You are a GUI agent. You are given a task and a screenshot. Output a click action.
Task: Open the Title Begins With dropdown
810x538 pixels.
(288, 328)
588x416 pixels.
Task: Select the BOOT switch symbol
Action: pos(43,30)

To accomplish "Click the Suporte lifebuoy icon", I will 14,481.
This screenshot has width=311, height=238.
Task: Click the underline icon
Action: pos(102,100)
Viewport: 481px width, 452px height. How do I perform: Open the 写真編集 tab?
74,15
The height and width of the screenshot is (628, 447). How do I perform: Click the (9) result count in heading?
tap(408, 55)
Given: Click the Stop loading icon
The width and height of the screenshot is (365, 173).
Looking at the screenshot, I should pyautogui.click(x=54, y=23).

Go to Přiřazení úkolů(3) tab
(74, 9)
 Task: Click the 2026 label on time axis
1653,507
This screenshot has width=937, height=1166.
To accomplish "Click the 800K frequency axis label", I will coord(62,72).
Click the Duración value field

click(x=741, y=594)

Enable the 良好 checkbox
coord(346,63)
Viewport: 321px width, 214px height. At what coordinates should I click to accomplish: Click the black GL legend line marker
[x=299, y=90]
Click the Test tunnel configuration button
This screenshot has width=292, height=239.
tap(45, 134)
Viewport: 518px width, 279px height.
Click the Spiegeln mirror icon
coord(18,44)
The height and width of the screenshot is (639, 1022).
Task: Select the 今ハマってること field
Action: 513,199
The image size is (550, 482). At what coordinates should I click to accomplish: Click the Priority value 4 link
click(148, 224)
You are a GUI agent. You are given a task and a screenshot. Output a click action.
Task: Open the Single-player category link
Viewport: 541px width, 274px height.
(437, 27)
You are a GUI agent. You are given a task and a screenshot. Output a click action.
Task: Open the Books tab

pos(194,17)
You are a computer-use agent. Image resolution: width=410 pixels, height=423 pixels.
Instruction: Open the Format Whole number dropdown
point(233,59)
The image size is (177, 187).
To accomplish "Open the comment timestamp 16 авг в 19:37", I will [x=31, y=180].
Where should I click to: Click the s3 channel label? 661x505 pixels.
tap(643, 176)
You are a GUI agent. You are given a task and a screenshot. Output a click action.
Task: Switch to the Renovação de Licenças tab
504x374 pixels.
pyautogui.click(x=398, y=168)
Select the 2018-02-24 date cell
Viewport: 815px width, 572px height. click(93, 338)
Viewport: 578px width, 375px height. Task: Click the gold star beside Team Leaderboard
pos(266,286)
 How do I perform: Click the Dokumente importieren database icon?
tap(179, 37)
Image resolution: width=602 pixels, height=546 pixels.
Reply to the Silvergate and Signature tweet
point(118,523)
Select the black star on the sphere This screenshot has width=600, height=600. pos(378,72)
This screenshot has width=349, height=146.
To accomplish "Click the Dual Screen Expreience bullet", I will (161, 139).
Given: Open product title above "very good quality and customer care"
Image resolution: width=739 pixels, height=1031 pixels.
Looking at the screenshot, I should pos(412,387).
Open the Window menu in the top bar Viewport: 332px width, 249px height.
^^^^^^^^^^^^^^^^
### Task objective
Give back the data above, repeating every record exactly.

### Output of the task
You are a GUI agent. You are given a task and a screenshot. Output a click action.
Task: Open the Title Begins With dropdown
810x538 pixels.
(288, 328)
588x416 pixels.
Task: Select the BOOT switch symbol
Action: pos(43,30)

To accomplish "Click the Suporte lifebuoy icon", I will 14,481.
This screenshot has width=311, height=238.
Task: Click the underline icon
Action: pos(102,100)
Viewport: 481px width, 452px height. How do I perform: Open the 写真編集 tab?
74,15
The height and width of the screenshot is (628, 447). How do I perform: Click the (9) result count in heading?
tap(408, 55)
Given: Click the Stop loading icon
The width and height of the screenshot is (365, 173).
Looking at the screenshot, I should pyautogui.click(x=54, y=23).

Go to Přiřazení úkolů(3) tab
(74, 9)
 Task: Click the 2026 label on time axis
1653,507
This screenshot has width=937, height=1166.
To accomplish "Click the 800K frequency axis label", I will coord(62,72).
Click the Duración value field

click(x=741, y=594)

Enable the 良好 checkbox
coord(346,63)
Viewport: 321px width, 214px height. At what coordinates should I click to accomplish: Click the black GL legend line marker
[x=299, y=90]
Click the Test tunnel configuration button
This screenshot has width=292, height=239.
tap(45, 134)
Viewport: 518px width, 279px height.
Click the Spiegeln mirror icon
coord(18,44)
The height and width of the screenshot is (639, 1022).
Task: Select the 今ハマってること field
Action: 513,199
The image size is (550, 482). At what coordinates should I click to accomplish: Click the Priority value 4 link
click(148, 224)
You are a GUI agent. You are given a task and a screenshot. Output a click action.
Task: Open the Single-player category link
Viewport: 541px width, 274px height.
(437, 27)
You are a GUI agent. You are given a task and a screenshot. Output a click action.
Task: Open the Books tab

pos(194,17)
You are a computer-use agent. Image resolution: width=410 pixels, height=423 pixels.
Instruction: Open the Format Whole number dropdown
point(233,59)
The image size is (177, 187).
To accomplish "Open the comment timestamp 16 авг в 19:37", I will [x=31, y=180].
Where should I click to: Click the s3 channel label? 661x505 pixels.
tap(643, 176)
You are a GUI agent. You are given a task and a screenshot. Output a click action.
Task: Switch to the Renovação de Licenças tab
504x374 pixels.
pyautogui.click(x=398, y=168)
Select the 2018-02-24 date cell
Viewport: 815px width, 572px height. click(93, 338)
Viewport: 578px width, 375px height. Task: Click the gold star beside Team Leaderboard
pos(266,286)
 How do I perform: Click the Dokumente importieren database icon?
tap(179, 37)
Image resolution: width=602 pixels, height=546 pixels.
Reply to the Silvergate and Signature tweet
point(118,523)
Select the black star on the sphere This screenshot has width=600, height=600. pos(378,72)
This screenshot has width=349, height=146.
To accomplish "Click the Dual Screen Expreience bullet", I will (161, 139).
Given: Open product title above "very good quality and customer care"
Image resolution: width=739 pixels, height=1031 pixels.
Looking at the screenshot, I should pos(412,387).
Open the Window menu in the top bar Viewport: 332px width, 249px height.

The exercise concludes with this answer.